From the “I don’t know what it means, but it looks cool” department:

The Station Exchange White Paper

After a year of the Station Exchange, Sony released a white paper to tell everyone how much money they made. Here’s the actual .doc. (Warning: really awful 3D charts!)

There’s a brief section on differences in play patterns between Exchange servers and regular servers. Characters on the Exchange servers tend to have more money.

One result of the easy availability of money on The Bazaar is that players own more in general. The broker board on The Bazaar shows double the number of sales for house items and triple the number of sales for house pets. Perhaps players on The Bazaar have more cash, but nothing much to spend it on.

Huh.

The author also discusses race and class distribution in sales, but doesn’t say if they adhere to actual play distribution. The designers should be keeping an eye on play distribution, looking for balance issues; I wonder if Exchange data is more helpful. When the author says “warriors, summoners, rogues, druids, clerics and brawlers are among the classes sold just once,” I, as a designer, would be thinking there’s a problem. (I’m just talking; I’m not familiar with EQ2’s class balance issues.)

Sony collects a flat listing fee of $10 for characters, and when the character sells, they collect an additional 10% of the final price. The author is proud to point out that characters are worth a lot of money. “Of the top 20 auctions of characters, none was for less than $1,000. The top four character auctions were worth $2,000 each.”

One of the author’s final conclusions:

Station Exchange is not an extension of game play. It is a utility. It offers a fundamentally different approach to play: a means of skipping the boring parts.

That’s the most interesting part of the whole paper. He’s admitting that they have a financial incentive to create a boring game, and that’s horrifying.

Yet Another Social Network Diagram

Via Kotaku, Information Architects’ Web Trend Map 2007 is a website network presented as a subway map. Go look.

More colors does not equal more cool, largely because it does equal less usable.

Information Architects does give us an awesome article debunking Technorati’s blog stats from early last year. Yay!

Eye Tracking

When people look at web pages, what are they really looking at? Give Eyetools some money to answer the question for you. They’ll do a little study and send you some cool visualizations.

Check out the heatmap, which reports the behavior of many users. The “individual session images” are equally fascinating.

They do all the work at their office. I guess that’s so you don’t get too scared of the tools. Unfortunately, it reduces their outreach into fields outside of web design — like, say, game design.

UI usability is normally totally ignored.
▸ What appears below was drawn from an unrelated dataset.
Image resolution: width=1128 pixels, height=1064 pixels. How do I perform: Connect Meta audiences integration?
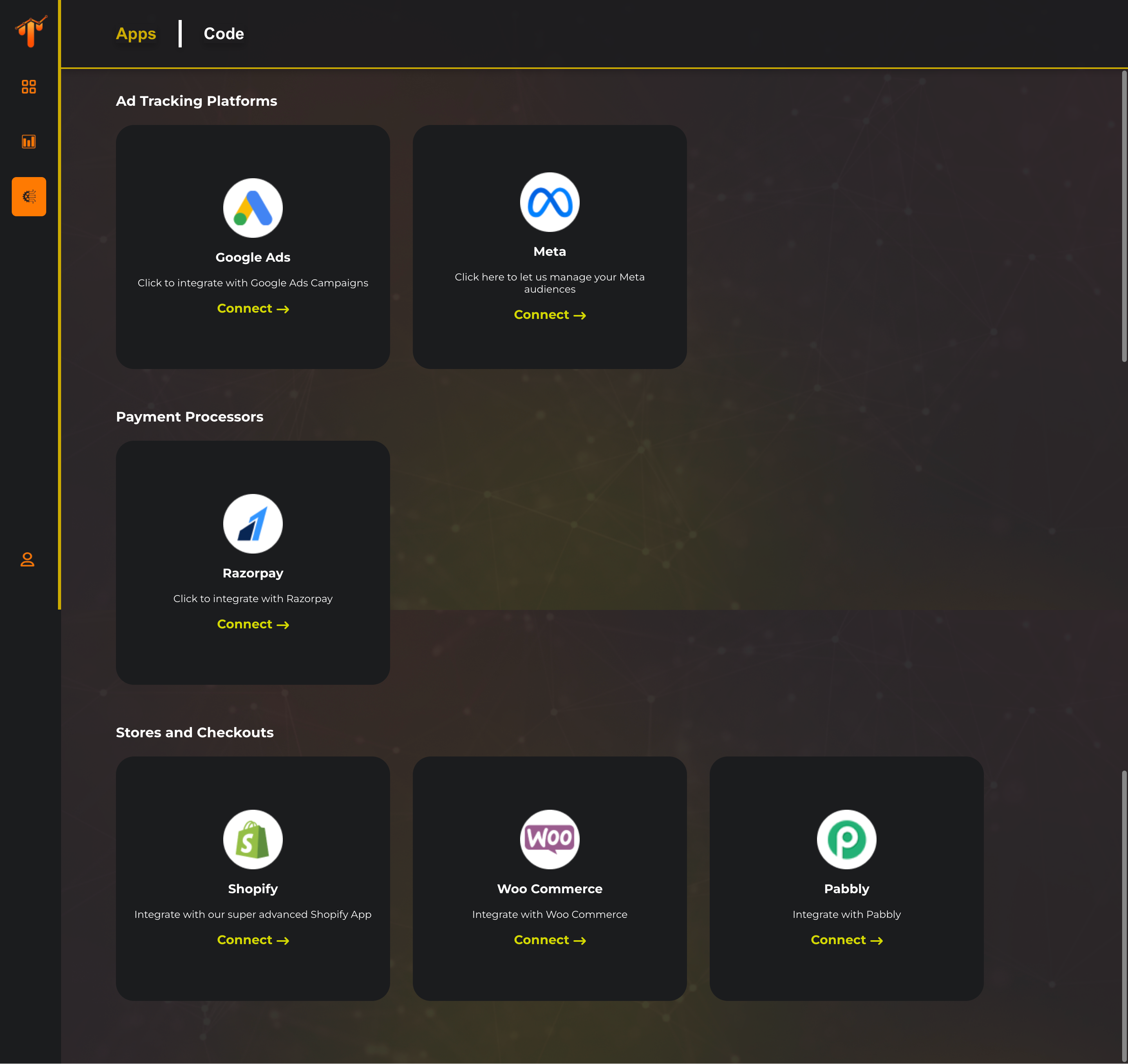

If Microsoft is your publisher, they’ll send your game through the Usability Lab (and if you live in Seattle and are suitably multicultural, you can be a tester, too!). If you’re anybody else, you’re lucky if a single designer on the team gives enough of a shit to say something about it.
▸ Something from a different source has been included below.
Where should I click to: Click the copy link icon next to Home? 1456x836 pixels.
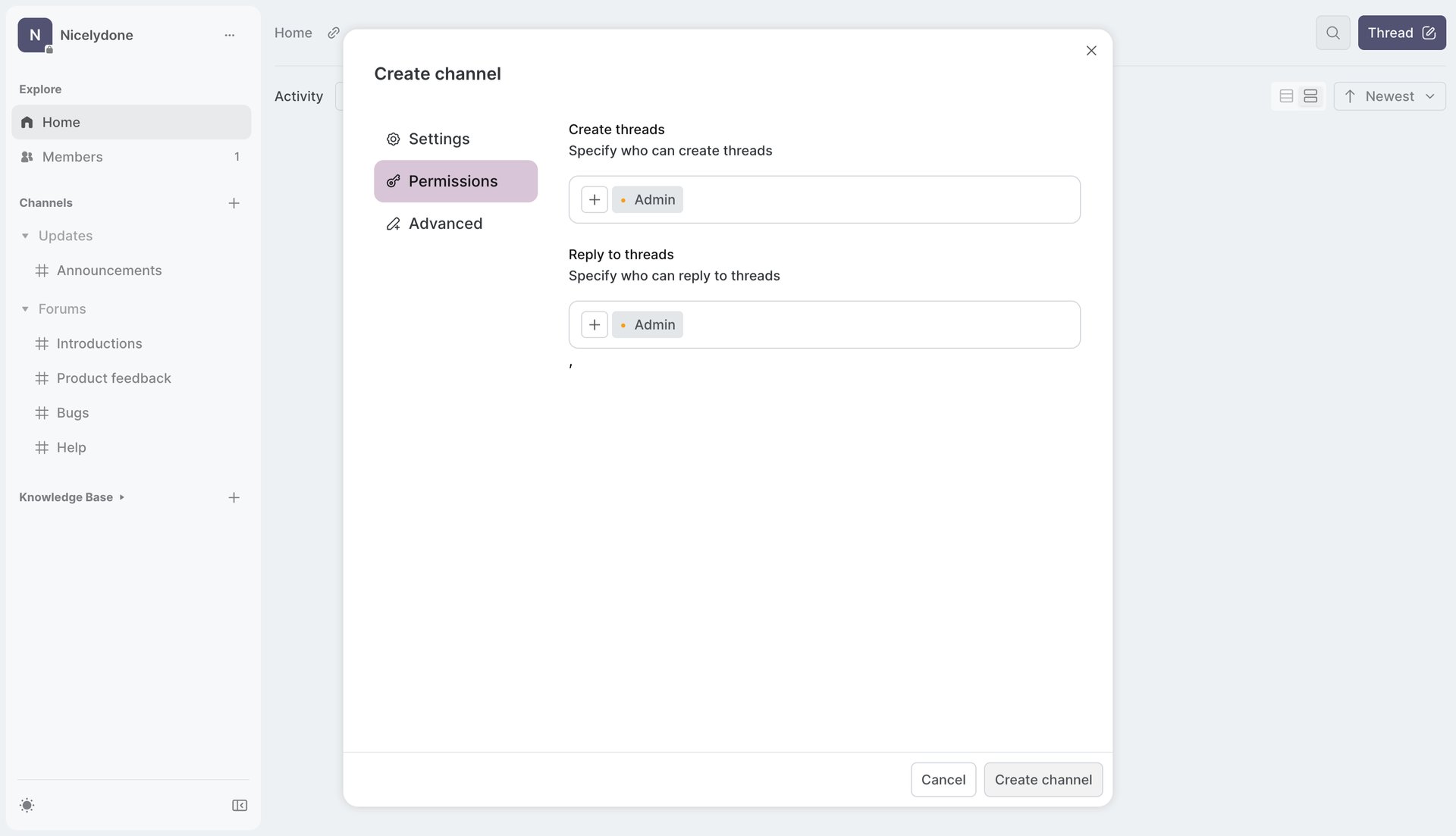tap(333, 33)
Eye tracking is important. Minimal eye movement should give the player access to all the information they need for the task at hand (during combat, for example, maybe your power cooldowns and the opponent’s health shouldn’t be on opposite sides of the screen). Unfortunately, without the crazy Eyetools lab, you’re not going to have any hard data on that front.

Intuitiveness is something that you might have more luck with. Is it intuitive to find your character’s inventory the first time you log in? You’d need some way of tracking clicks (log each open-HUD event, for example). Alternatively, send the peon junior designer into the newbie chat channels during the first few days after launch, and find out what people are asking about. They probably won’t go to the boards to say that they can’t find the inventory. They’ll ask in chat and wait for a beta player to answer.

To validate the default UI layout, you need to know how players have rearranged theirs. This requires you save UI options on the server — probably not a bad thing anyway, as it means they don’t have to arrange their UI just right every time they log into a new machine (just be sure you account for potentially different resolutions). You get a mountain of fun data to play with, too.

Option C is doable by just about every average MMO. Why don’t you?